Western blot analyses of the expression of the Iba-1 and GFAP proteins in the hippocampus and cortex of 3×Tg-AD, 2×Tg-AD and non-Tg mice (12-month-old). The immunoblots and semiquantitative densitometric analyses are shown in the hippocampus (A–C) and cortex (D–F). *p < 0.05. GFAP: Glial fibrillary acidic protein; ns: not significant. Bar graphs showing the normalized comparison with the non-Tg mouse control.

Discussion

Our systematic characterization of chemokine networks identified 13 dysregulated mediators—CCL1, CCL3, CCL4, CCL5, CCL11, CCL12, CCL17, CCL22, CCL24, CCL27, CXCL12, CXCL13, and CXCL16—across 3×Tg-AD (APPswe/PS1M146V/TauP301L) and 2×Tg-AD (APPswe/PS1dE9) models, suggesting these chemokines critically contribute to Alzheimer’s disease (AD) pathogenesis.
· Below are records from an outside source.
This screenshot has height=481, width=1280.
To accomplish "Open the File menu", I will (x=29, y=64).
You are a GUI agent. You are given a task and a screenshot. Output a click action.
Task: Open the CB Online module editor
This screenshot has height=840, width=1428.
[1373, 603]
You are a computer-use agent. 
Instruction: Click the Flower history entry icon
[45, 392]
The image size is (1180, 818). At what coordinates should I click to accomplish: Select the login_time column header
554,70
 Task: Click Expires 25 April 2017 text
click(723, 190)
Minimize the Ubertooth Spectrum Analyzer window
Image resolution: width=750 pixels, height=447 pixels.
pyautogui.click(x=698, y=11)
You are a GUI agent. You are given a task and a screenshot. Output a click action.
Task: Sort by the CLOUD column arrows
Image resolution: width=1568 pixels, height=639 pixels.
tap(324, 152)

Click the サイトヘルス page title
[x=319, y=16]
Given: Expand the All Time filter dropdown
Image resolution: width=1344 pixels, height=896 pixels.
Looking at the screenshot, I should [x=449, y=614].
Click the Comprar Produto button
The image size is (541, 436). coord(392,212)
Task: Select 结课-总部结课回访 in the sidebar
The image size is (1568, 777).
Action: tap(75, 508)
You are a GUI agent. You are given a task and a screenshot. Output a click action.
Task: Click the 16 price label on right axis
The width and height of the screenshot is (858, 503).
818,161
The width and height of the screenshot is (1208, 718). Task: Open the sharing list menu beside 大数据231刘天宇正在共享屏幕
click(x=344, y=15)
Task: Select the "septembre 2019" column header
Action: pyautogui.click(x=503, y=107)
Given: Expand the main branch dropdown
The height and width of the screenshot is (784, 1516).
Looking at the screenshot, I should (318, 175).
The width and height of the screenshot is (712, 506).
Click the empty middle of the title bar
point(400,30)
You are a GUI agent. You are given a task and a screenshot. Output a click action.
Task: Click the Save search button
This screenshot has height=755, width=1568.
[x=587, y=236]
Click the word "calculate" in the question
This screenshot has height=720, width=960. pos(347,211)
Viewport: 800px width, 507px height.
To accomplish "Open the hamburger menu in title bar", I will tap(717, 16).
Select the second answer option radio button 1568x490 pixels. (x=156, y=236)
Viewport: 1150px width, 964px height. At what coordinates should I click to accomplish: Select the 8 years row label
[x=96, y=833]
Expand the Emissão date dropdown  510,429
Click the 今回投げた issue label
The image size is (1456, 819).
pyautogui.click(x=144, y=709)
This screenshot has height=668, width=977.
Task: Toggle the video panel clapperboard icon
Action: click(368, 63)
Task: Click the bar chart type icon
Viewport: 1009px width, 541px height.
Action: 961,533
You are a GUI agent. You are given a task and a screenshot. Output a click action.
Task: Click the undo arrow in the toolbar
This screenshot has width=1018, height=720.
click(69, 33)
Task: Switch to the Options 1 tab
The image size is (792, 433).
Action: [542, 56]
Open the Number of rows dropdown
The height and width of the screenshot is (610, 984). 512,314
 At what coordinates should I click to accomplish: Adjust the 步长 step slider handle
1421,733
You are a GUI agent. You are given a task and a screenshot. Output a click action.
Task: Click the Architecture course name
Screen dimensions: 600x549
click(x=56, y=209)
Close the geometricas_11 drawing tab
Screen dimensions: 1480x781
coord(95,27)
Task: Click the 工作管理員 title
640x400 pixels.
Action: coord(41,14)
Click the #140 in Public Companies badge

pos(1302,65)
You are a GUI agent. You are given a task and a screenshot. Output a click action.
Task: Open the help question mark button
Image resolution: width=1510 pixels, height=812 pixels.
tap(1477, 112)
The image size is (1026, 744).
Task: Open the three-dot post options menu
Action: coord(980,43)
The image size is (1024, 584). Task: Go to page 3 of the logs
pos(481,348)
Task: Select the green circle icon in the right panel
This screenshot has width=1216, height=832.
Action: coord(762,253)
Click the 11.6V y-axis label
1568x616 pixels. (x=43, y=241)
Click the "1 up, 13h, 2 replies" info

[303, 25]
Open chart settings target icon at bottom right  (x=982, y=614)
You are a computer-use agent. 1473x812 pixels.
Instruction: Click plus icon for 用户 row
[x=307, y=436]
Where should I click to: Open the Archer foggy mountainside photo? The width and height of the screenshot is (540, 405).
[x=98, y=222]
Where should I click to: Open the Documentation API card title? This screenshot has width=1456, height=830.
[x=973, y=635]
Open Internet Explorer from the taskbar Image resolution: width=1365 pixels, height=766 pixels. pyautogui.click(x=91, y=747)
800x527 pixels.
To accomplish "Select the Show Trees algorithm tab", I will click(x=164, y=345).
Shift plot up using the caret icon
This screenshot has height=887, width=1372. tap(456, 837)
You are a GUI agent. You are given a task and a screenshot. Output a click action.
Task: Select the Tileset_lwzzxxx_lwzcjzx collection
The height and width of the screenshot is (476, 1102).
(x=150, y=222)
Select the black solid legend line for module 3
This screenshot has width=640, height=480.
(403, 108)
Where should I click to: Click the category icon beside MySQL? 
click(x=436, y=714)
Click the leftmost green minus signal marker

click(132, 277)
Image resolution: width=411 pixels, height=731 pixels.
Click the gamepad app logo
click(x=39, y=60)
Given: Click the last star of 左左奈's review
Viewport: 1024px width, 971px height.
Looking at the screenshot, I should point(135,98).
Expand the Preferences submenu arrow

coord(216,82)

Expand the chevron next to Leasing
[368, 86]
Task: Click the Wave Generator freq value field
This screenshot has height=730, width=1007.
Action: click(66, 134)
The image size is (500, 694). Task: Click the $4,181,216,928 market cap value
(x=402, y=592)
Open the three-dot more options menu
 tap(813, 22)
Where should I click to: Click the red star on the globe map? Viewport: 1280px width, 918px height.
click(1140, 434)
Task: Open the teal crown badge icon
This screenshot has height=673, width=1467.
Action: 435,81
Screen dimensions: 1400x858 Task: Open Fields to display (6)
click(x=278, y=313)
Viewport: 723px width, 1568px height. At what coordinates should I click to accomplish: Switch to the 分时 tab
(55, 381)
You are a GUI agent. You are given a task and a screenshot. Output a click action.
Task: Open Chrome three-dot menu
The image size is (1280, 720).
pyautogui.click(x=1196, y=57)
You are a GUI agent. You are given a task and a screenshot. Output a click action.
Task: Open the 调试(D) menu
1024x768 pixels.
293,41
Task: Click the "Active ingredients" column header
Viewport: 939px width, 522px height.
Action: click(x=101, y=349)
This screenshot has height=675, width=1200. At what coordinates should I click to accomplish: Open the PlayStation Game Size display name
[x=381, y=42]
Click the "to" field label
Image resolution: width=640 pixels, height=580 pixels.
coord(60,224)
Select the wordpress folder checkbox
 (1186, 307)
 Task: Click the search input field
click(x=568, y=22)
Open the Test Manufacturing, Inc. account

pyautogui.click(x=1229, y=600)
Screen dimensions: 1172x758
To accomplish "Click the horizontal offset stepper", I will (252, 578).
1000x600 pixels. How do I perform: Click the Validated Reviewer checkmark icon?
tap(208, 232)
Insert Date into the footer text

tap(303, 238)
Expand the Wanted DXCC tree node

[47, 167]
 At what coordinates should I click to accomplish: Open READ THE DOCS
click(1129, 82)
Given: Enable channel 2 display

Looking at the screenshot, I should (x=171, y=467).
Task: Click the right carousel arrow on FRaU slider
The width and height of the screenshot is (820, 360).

Three findings warrant emphasis: i) Hippocampal CXCL16-microglia axis: CXCL16 levels were 1.8-fold higher in 3×Tg-AD hippocampus versus 2×Tg-AD mice (p < 0.05), concomitant with significant microglial activation (3.2-fold Iba1 elevation vs. non-Tg). This spatial co-regulation implies CXCL16-mediated microglial priming may drive hippocampal neuroinflammation, consistent with human AD studies showing CXCL16+ plaque-associated microglia; ii) Model-specific chemokine signatures: 3×Tg-AD: Dominant upregulation of CCL1/CXCL13 (cortex) and CCL5/CCL11/CCL24 (serum). 2×Tg-AD: Selective elevation of CCL3/CCL4/CCL12 (brain) and CCL22 (serum). Pathogenic convergence: Shared chemokines (e.g., CCL17, CXCL12) exhibited compartmentalized dysregulation, reflecting blood-brain barrier dysfunction or cell-type-specific production.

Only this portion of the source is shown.